The records below must be copied out completely and exactly.

━━━━

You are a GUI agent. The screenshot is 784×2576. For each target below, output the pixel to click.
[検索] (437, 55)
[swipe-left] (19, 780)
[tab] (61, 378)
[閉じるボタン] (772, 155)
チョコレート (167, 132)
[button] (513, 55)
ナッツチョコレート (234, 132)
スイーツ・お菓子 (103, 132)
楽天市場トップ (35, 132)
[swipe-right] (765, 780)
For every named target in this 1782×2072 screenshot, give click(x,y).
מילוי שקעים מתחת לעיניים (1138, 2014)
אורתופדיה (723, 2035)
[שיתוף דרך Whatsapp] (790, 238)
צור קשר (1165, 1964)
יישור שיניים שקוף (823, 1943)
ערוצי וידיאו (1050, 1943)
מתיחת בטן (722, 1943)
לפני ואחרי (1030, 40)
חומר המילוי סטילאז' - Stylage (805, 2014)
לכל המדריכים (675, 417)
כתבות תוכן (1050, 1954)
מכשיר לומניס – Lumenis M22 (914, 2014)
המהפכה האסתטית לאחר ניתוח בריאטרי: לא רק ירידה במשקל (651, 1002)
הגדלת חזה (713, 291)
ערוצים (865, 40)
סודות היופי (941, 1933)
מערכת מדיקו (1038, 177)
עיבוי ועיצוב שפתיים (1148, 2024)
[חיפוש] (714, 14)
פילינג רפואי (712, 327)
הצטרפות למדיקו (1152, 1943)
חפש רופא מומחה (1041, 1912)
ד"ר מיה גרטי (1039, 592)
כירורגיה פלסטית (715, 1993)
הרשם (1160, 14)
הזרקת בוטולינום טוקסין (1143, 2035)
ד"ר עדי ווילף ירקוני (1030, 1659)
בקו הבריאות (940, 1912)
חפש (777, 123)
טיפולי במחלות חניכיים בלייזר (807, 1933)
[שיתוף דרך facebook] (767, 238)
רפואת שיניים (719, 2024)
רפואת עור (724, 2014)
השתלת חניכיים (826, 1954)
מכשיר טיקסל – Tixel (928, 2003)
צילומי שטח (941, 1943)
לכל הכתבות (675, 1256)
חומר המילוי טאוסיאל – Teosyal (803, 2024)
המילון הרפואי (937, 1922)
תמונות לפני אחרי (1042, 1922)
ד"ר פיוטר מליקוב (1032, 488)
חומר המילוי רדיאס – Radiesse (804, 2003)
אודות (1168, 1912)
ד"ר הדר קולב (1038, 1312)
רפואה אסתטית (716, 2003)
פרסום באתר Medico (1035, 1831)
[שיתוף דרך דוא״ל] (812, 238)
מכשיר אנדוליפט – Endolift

━━━━

• _Written response_
You are a GUI agent. The screenshot is 784×2576. For each target below, output the pixel to click.
[検索] (437, 55)
[swipe-left] (19, 780)
[tab] (61, 378)
[閉じるボタン] (772, 155)
チョコレート (167, 132)
[button] (513, 55)
ナッツチョコレート (234, 132)
スイーツ・お菓子 (103, 132)
楽天市場トップ (35, 132)
[swipe-right] (765, 780)
For every named target in this 1782×2072 screenshot, give click(x,y).
מילוי שקעים מתחת לעיניים (1138, 2014)
אורתופדיה (723, 2035)
[שיתוף דרך Whatsapp] (790, 238)
צור קשר (1165, 1964)
יישור שיניים שקוף (823, 1943)
ערוצי וידיאו (1050, 1943)
מתיחת בטן (722, 1943)
לפני ואחרי (1030, 40)
חומר המילוי סטילאז' - Stylage (805, 2014)
לכל המדריכים (675, 417)
כתבות תוכן (1050, 1954)
מכשיר לומניס – Lumenis M22 (914, 2014)
המהפכה האסתטית לאחר ניתוח בריאטרי: לא רק ירידה במשקל (651, 1002)
הגדלת חזה (713, 291)
ערוצים (865, 40)
סודות היופי (941, 1933)
מערכת מדיקו (1038, 177)
עיבוי ועיצוב שפתיים (1148, 2024)
[חיפוש] (714, 14)
פילינג רפואי (712, 327)
הצטרפות למדיקו (1152, 1943)
חפש רופא מומחה (1041, 1912)
ד"ר מיה גרטי (1039, 592)
כירורגיה פלסטית (715, 1993)
הרשם (1160, 14)
הזרקת בוטולינום טוקסין (1143, 2035)
ד"ר עדי ווילף ירקוני (1030, 1659)
בקו הבריאות (940, 1912)
חפש (777, 123)
טיפולי במחלות חניכיים בלייזר (807, 1933)
[שיתוף דרך facebook] (767, 238)
רפואת שיניים (719, 2024)
רפואת עור (724, 2014)
השתלת חניכיים (826, 1954)
מכשיר טיקסל – Tixel (928, 2003)
צילומי שטח (941, 1943)
לכל הכתבות (675, 1256)
חומר המילוי טאוסיאל – Teosyal (803, 2024)
המילון הרפואי (937, 1922)
תמונות לפני אחרי (1042, 1922)
ד"ר פיוטר מליקוב (1032, 488)
חומר המילוי רדיאס – Radiesse (804, 2003)
אודות (1168, 1912)
ד"ר הדר קולב (1038, 1312)
רפואה אסתטית (716, 2003)
פרסום באתר Medico (1035, 1831)
[שיתוף דרך דוא״ל] (812, 238)
מכשיר אנדוליפט – Endolift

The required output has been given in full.